Grewal and his colleagues have seen the loss of many elders to extended care facilities. Each elder’s health is regularly assessed to determine whether or not they can still live independently. If they can’t, they are sent to a mainstream 24-hour care facility, away from the reserve.

“The fundamental desire is to have facilities in the home communities,” said Dr. Bonita Beatty, professor in the Department of Aboriginal Studies at the University of Saskatchewan.

Beatty believes that there needs to be more on-reserve health care facilities for aboriginal seniors in order to help keep elders within their communities.

“The need for 24-hour care pushes [elders] into the cities,” added Beatty, often separating aboriginal seniors from their families.

Bringing elders together

The on-reserve Sto:lo Elders Lodge was built to keep community and family intact.

Four years ago, when Bernice was admitted into the Sto:lo Elders Lodge, it wasn’t long before she recognized that she had family living under the same roof.

“Who’s that lady over there? I know that I know her… so I wheeled on over to her and started talking to her.  She’s a Williams from Chehalis. I’m a Williams from Scowlitz, and her husband is my father’s first cousin so we’re a family all around,” said Williams.

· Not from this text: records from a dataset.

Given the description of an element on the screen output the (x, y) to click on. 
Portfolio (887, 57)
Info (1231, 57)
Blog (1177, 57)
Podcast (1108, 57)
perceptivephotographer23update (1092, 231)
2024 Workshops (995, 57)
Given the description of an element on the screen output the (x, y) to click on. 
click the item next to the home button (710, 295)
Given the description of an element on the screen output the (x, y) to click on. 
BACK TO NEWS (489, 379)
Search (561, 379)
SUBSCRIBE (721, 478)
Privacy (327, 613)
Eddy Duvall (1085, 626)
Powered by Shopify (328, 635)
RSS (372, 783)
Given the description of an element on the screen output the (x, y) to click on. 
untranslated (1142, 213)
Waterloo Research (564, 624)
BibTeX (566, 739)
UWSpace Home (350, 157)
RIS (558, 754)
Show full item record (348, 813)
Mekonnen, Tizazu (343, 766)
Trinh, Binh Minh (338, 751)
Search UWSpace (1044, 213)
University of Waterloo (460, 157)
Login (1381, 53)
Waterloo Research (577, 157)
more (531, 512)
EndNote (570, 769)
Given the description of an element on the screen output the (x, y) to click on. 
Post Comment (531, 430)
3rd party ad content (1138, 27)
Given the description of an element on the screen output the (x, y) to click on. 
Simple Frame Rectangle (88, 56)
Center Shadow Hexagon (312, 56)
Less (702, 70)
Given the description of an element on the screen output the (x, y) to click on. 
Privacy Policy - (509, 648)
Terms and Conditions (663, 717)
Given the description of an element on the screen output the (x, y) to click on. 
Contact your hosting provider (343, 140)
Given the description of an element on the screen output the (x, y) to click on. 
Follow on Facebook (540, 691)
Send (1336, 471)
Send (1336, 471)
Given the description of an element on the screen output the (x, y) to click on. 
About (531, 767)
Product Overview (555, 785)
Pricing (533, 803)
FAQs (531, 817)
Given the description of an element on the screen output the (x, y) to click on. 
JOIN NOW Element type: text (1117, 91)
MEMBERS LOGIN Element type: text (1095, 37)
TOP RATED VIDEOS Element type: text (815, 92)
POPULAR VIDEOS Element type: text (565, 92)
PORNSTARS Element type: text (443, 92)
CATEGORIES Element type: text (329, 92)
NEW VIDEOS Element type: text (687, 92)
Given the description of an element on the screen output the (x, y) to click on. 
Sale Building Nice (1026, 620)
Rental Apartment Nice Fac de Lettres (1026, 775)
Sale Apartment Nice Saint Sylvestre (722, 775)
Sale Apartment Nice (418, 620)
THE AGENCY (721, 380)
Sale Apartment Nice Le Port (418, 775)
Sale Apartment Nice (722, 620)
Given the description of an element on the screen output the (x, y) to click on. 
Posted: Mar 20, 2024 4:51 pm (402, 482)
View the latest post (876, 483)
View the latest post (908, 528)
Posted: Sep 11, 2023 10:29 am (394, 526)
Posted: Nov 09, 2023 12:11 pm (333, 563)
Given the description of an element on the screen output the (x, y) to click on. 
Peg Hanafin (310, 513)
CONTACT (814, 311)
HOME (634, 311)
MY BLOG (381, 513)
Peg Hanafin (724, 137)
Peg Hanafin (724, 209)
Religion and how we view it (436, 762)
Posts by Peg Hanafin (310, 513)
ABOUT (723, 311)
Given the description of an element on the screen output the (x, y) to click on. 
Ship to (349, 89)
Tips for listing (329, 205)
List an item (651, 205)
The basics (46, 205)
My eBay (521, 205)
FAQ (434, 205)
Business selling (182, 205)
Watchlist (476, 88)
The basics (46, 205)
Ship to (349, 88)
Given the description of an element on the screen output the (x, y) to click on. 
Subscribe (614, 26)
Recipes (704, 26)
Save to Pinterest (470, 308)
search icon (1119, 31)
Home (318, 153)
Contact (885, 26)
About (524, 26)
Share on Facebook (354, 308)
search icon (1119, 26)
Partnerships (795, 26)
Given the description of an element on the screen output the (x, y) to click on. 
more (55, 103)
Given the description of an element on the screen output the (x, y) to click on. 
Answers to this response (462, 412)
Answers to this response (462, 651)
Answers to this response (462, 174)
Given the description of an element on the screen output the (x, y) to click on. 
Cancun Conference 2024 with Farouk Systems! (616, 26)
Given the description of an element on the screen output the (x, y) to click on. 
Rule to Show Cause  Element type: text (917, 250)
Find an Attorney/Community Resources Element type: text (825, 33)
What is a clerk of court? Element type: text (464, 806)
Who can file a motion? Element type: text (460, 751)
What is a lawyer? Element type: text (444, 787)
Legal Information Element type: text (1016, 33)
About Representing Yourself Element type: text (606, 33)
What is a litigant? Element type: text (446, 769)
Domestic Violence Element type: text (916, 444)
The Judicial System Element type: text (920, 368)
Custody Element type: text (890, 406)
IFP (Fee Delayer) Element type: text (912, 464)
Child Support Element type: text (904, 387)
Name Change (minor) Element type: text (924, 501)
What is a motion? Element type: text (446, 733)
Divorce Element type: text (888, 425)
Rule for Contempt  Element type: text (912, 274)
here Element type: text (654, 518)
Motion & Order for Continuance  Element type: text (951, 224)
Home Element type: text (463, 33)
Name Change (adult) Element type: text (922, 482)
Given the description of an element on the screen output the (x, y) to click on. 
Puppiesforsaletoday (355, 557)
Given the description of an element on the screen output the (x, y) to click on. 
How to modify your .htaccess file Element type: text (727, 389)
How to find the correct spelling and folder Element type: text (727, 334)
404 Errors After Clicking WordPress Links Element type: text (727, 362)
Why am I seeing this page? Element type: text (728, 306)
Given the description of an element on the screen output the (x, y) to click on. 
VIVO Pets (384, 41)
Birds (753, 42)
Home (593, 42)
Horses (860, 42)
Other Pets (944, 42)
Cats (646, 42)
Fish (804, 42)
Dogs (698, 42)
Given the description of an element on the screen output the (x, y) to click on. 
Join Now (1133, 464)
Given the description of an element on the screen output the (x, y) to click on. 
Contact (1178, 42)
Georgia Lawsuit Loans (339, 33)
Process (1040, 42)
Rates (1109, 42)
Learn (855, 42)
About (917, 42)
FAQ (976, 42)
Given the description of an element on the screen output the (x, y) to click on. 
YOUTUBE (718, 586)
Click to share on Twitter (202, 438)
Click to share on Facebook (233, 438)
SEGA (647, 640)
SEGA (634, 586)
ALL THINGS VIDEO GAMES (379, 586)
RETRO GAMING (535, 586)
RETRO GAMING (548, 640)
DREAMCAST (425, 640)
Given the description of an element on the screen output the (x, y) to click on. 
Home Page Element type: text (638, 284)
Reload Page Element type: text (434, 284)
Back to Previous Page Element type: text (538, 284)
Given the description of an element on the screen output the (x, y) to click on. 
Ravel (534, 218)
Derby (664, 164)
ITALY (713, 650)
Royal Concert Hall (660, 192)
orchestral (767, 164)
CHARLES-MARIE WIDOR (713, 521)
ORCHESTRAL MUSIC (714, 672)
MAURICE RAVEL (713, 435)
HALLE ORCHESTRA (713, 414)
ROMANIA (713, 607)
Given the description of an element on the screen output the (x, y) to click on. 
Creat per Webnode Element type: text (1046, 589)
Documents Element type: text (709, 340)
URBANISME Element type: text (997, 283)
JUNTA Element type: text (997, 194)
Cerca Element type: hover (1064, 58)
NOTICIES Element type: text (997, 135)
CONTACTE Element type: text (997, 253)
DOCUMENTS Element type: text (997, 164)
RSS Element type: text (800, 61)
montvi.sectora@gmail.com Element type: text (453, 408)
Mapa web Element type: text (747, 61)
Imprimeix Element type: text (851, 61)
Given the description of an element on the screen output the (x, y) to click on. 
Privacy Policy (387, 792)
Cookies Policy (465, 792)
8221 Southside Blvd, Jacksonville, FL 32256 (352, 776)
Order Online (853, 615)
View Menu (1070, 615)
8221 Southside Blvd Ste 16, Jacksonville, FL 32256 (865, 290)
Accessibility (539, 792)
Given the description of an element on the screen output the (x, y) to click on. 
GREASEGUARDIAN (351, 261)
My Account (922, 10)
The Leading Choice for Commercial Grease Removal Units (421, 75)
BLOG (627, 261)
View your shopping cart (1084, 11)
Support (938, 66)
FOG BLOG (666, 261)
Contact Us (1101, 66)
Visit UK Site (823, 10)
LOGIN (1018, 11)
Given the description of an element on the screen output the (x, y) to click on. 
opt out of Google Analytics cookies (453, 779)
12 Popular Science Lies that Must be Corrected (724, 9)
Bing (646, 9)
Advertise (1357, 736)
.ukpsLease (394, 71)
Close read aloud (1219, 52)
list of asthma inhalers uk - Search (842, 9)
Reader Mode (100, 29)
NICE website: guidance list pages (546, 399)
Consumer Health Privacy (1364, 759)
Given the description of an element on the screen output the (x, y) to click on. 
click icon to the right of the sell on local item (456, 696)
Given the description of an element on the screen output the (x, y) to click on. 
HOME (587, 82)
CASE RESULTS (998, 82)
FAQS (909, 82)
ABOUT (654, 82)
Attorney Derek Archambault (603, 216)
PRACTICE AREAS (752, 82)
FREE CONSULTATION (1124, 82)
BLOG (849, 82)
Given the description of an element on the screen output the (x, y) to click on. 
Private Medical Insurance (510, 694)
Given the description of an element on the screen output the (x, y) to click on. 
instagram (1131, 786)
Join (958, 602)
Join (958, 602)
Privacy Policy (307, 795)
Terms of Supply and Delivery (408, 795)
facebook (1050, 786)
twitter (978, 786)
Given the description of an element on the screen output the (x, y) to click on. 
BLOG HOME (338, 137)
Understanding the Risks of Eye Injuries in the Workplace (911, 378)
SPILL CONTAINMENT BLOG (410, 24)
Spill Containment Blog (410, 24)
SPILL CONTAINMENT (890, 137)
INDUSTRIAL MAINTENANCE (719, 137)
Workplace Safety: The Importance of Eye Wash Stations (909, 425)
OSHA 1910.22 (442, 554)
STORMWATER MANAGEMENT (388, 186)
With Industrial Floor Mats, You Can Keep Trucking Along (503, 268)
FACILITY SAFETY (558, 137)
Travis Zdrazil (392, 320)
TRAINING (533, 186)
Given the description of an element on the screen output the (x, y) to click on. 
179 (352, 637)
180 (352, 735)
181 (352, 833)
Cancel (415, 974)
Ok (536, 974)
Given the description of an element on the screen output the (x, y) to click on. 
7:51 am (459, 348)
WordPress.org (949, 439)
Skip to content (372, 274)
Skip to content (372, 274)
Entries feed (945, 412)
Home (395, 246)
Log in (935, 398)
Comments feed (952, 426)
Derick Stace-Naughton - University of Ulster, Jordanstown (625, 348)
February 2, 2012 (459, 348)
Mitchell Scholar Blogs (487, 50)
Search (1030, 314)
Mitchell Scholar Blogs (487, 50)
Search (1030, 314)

‘When my husband and my son died, I was by myself. I lost my people so I came here. I didn’t want to live by myself’ – Mary Emery, resident 

Bernice found her cousin, Mary Emery, in the Lodge and has been at her side ever since — she even brings her tea every morning. Bernice makes it a priority to tend to Mary, who is over 20 years her senior.

“I came from a big family,” said Emery, who spent her life in Yale, B.C.

“There were 11 of us and I’m the only one left. I’ve been here for five years. When my husband and my son died, I was by myself. I lost my people so I came here. I didn’t want to live by myself.”

Living alongside Mary, Bernice is happy to call the Sto:lo Elders Lodge home, especially since she gets to continue living in her hometown while receiving the assisted care that she needs.